Merian Chrysalis (MERI) has confirmed that the underlying asset referred to in the announcement dated 20 July 2020 (we covered the story here) is TransferWise. MERI has participated in TransferWise’s US$319m secondary share sale, which valued the business at US$5bn.
MERI’s first sale
The transaction is the first sale conducted by the MERI and has generated a significant return for shareholders. The share price implied by this transaction represents a gross uplift on the company’s initial investment price in November 2018 of 2.2x, or 1.7x on an average price basis. The latter implies an internal rate of return of circa 63% (on a US dollar basis, assuming the new valuation is applied to the remaining TransferWise holding in the Company).

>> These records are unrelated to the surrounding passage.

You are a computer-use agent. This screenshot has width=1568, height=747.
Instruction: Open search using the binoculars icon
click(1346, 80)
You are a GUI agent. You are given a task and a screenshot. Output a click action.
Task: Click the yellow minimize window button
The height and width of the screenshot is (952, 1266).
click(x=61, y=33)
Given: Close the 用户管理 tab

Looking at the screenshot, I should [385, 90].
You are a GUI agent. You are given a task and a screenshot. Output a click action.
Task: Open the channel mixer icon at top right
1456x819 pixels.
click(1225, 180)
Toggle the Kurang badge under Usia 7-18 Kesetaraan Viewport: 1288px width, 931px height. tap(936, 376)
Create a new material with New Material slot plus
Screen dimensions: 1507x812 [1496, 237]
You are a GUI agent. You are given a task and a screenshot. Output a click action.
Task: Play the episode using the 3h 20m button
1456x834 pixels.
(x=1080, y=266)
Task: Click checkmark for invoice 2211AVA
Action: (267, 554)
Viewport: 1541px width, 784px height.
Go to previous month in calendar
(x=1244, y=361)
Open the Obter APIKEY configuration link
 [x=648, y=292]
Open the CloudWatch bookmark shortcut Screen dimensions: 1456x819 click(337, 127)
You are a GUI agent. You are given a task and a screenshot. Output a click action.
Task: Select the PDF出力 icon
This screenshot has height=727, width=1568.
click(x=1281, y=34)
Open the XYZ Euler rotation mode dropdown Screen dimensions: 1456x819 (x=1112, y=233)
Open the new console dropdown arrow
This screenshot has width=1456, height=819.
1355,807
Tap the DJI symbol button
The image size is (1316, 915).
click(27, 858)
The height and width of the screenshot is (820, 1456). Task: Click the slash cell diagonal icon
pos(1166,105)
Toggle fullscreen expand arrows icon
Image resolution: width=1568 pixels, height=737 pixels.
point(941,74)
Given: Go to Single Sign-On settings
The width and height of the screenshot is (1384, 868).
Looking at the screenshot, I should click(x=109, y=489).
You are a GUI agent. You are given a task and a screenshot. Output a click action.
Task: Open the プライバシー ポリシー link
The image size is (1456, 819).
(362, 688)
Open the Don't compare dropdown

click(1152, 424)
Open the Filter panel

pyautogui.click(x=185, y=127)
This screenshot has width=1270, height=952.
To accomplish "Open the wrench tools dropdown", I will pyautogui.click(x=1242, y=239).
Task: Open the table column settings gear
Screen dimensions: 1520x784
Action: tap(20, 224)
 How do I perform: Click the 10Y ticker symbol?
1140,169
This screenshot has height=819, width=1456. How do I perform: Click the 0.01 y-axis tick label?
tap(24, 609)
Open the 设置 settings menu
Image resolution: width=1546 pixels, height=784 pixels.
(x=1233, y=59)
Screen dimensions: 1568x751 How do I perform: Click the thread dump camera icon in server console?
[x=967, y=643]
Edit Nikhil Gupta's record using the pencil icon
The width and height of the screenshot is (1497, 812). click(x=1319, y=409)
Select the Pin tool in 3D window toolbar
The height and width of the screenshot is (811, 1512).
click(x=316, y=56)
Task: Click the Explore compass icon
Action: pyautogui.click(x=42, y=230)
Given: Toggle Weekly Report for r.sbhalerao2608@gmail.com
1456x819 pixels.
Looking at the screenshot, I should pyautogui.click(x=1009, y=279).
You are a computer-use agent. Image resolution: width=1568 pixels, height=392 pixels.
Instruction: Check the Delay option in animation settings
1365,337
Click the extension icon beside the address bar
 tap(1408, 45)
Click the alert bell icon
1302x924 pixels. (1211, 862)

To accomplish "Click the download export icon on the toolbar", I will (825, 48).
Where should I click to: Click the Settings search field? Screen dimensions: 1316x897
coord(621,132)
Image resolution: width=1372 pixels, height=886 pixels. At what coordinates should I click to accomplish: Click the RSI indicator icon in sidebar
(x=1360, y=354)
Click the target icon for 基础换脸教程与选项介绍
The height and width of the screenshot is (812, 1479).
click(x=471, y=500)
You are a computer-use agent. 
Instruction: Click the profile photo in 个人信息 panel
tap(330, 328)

As of the Interim Report to 31 March 2020, TransferWise comprised over 18% of the MERI’s NAV, and this transaction represented an opportunity to control the size of the company’s position at this new valuation; MERI notes that its manager continues to believe in the long-term investment case for TransferWise.
This disposal has increased the company’s available cash balance by circa £20m to approximately £55m.
Nick Williamson, portfolio manager at MERI, noted: “TransferWise has been a very successful investment for Merian Chrysalis, having delivered a gross valuation uplift of approximately $50m over our holding period. It still represents a significant part of our portfolio and we continue to be excited by growth prospects for the business. Its new valuation demonstrates the attractiveness to global investors of tech-enabled disruptors as they scale up, and we’re delighted to be able to crystallise some of this gain for the benefit of our shareholders.”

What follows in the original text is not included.